Strony

poniedziałek, 18 stycznia 2016

Brittainy C. Cherry "Kochając pana Danielsa"




Tytuł oryginalny: Loving Mr. Daniels
Tłumaczenie: Katarzyna Agnieszka Dyrek
Wydawnictwo: Filia
Data wydania: 2015
Liczba stron: 432











Miłość i śmierć to dwa zjawiska, dwa momenty, które nadchodzą niespodziewanie i nie pytają nikogo o zgodę. Miłość nie zawsze jest łatwa i prosta a śmierć... zawsze niesie za sobą smutek, rozpacz i nieutulony żal bliskich. To właśnie miłość i śmierć są głównymi bohaterkami powieści amerykańskiej pisarki Brittainy C. Cherry, którą polecało mi wiele osób. Czy miały rację, że to świetna lektura? Bo okładka, tytuł i klasyfikacja do romansu sugerują, że będzie to słodziutka historyjka o miłosnych uniesieniach młodych ludzi...

Kiedy Ashlyn była kilkuletnią dziewczynką dużo chorowała. Od czwartego do szóstego roku mnóstwo czasu spędziła w szpitalu i przeszła operację serca. Teraz ma lat dziewiętnaście i myśli, że jej matka żałuje, iż to nie ona - Ashlyn - wtedy umarła... Bo teraz... Teraz zmarła jej siostra bliźniaczka - Gabrielle (Gabby). Ale przecież to nieprawda, że śmierć w wyniku choroby, jest w stanie przygotować rodzinę na tą stratę. Że jest łatwiej przyswajalna niż ta niespodziewana na przykład w wypadku samochodowym. Strata to strata, zwłaszcza tak młodej osoby, zwłaszcza córki i siostry, a już na pewno bliźniaczki.

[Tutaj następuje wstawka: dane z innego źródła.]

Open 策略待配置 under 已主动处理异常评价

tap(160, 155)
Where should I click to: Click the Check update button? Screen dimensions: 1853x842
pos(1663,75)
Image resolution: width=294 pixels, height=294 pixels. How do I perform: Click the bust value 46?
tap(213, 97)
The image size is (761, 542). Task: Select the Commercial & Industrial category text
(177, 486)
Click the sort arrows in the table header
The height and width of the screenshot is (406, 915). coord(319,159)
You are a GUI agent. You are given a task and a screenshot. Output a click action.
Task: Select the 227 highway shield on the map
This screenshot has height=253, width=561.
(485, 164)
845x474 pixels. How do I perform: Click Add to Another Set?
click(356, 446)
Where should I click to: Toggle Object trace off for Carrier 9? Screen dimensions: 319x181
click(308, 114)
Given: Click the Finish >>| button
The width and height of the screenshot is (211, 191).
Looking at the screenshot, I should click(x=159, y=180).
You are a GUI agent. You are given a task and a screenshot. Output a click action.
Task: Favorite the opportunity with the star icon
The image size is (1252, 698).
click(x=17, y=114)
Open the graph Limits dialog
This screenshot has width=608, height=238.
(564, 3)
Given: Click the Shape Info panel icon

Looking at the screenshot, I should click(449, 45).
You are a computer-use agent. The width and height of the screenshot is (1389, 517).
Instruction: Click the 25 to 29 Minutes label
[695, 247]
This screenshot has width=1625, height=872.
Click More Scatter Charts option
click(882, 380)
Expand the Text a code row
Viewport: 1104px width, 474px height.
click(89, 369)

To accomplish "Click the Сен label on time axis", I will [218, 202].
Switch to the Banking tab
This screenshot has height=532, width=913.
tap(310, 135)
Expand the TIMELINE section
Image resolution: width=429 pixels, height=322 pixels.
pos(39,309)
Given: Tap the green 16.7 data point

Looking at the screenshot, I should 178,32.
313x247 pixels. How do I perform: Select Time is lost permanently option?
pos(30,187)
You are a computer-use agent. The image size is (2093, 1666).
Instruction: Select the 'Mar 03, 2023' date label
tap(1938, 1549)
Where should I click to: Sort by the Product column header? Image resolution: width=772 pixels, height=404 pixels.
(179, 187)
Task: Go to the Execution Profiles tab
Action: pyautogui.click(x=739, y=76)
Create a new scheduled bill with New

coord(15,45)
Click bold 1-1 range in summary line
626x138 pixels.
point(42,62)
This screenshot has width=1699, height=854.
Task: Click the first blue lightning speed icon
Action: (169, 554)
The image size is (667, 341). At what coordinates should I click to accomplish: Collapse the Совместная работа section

Jednak Ashlyn musi poradzić sobie nie tylko ze stratą siostry, którą tak bardzo kochała i z którą łączyła je niesamowita więź. Musi poradzić sobie jeszcze z faktem, że mama jej nie chce. Że odsyła ją z Chicago do Wisconsin, do ojca, który dawno temu je zostawił a teraz ma nową rodzinę - żonę i jej nastoletnie dzieci. Jak Ashlyn odnajdzie się w nowym miejscu, nowej szkole, w nowym domu z zupełnie obcymi mieszkańcami? I czy znajdzie odpowiedź na często pojawiające się w jej głowie pytanie "dlaczego?". Czy Ashlyn wybaczy matce kiedy dowie się prawdy? Czy nadal będzie próbowała spełnić swoje marzenie o byciu pisarką? Czy wraz z odejściem siostry jej marzenie też odeszło na dalszy plan?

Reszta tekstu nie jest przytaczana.